SOURCE DOCUMENT:
--- START ---
- Film poster
- ארץ פצועה
- Directed by: Erez Tadmor
- Written by: Erez Tadmor
- Starring: Dvir Benedek, Roei Assaf
- Release date: 13 July 2015;
- Running time: 80 minutes
- Country: Israel
- Language: Hebrew

= Wounded Land (film) =

2015 film

Wounded Land (ארץ פצועה) is a 2015 Israeli drama film directed by Erez Tadmor.
It was nominated for Best Film at the 2015 Ophir Awards and won three nominations: the best director award (Tadmor), the best actor award (Roie Assaf) and the make-up award.
--- END ---
WHAT THE TASK ASKS: Could you copy the part of the Wounded Land film entry starting with "Wounded Land (ארץ" and going on through "the make-up award.", word for word?

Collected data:
--- START ---
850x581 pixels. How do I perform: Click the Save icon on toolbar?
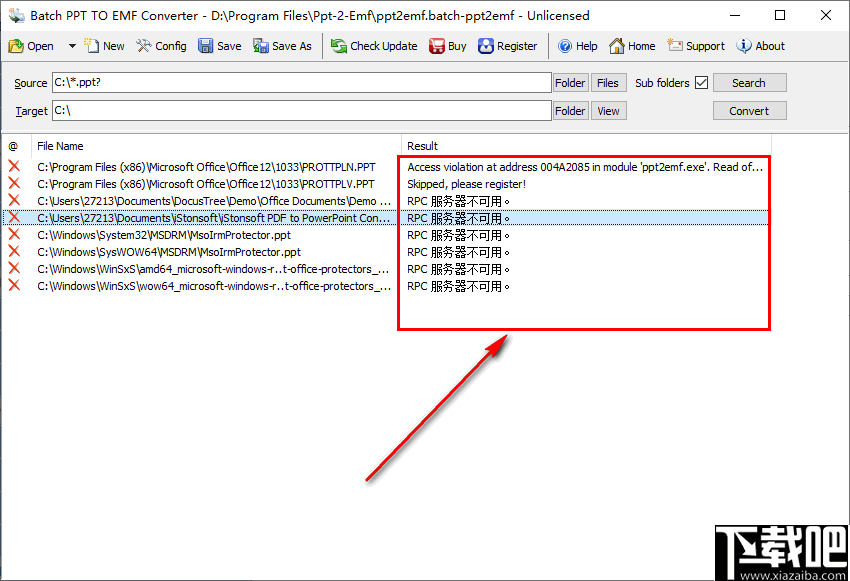click(219, 45)
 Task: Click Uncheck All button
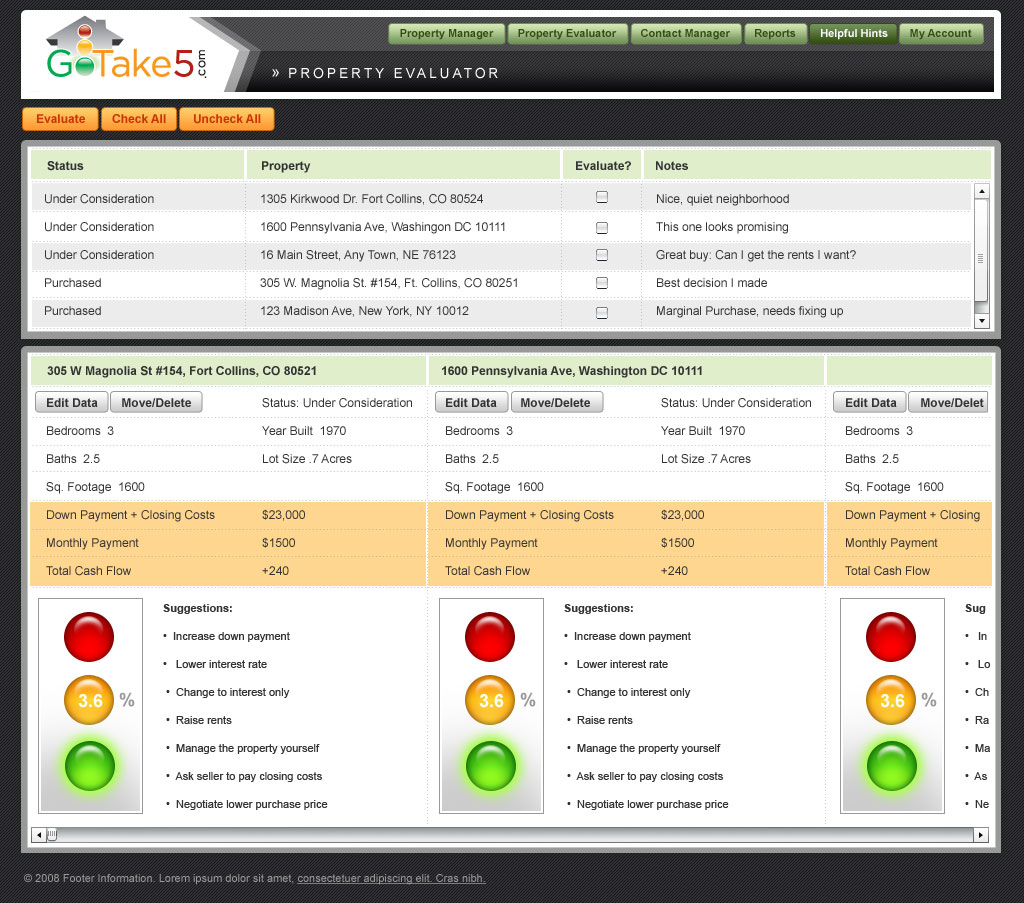pos(226,119)
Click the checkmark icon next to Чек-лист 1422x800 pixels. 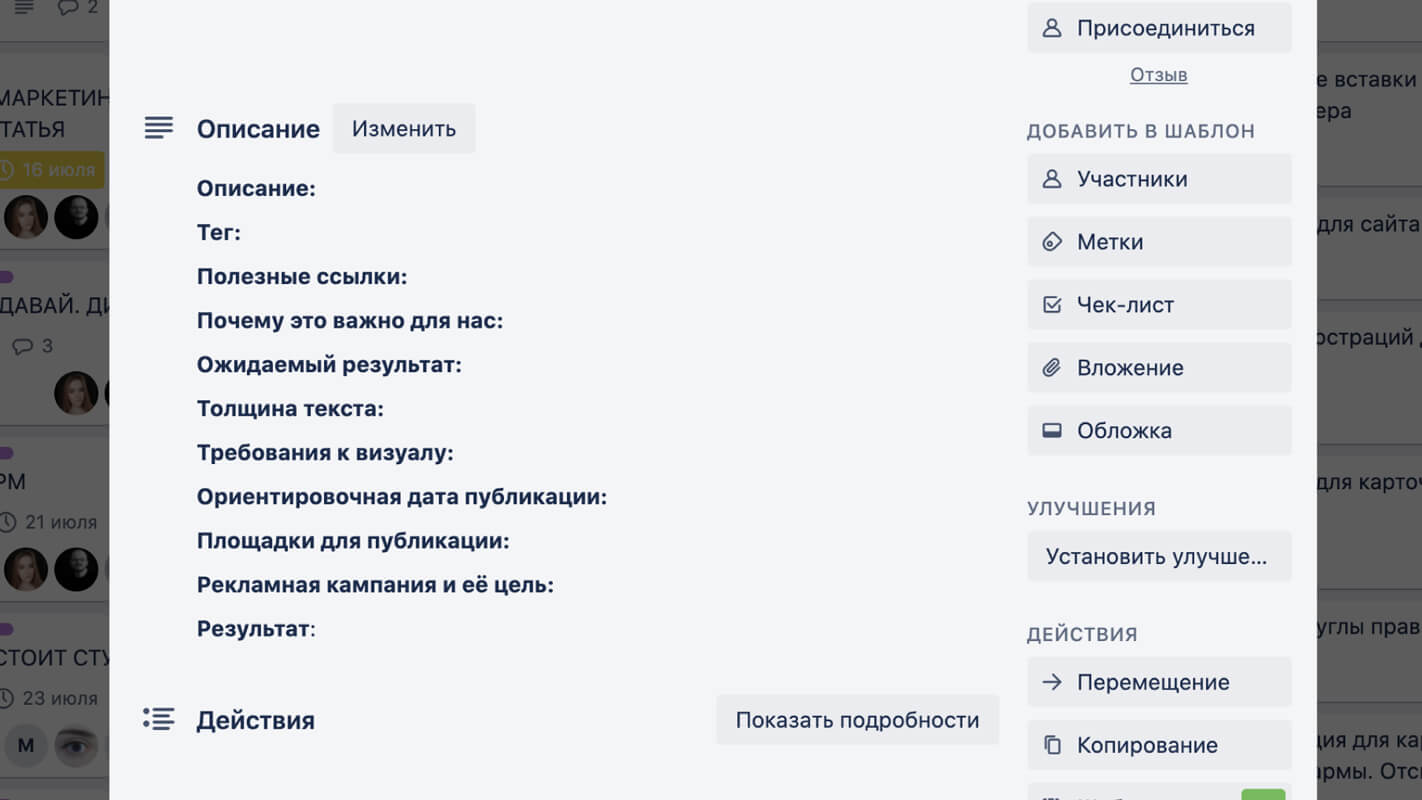1051,305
--- END ---
RESPONSE TO THE TASK:
Wounded Land (ארץ פצועה) is a 2015 Israeli drama film directed by Erez Tadmor.
It was nominated for Best Film at the 2015 Ophir Awards and won three nominations: the best director award (Tadmor), the best actor award (Roie Assaf) and the make-up award.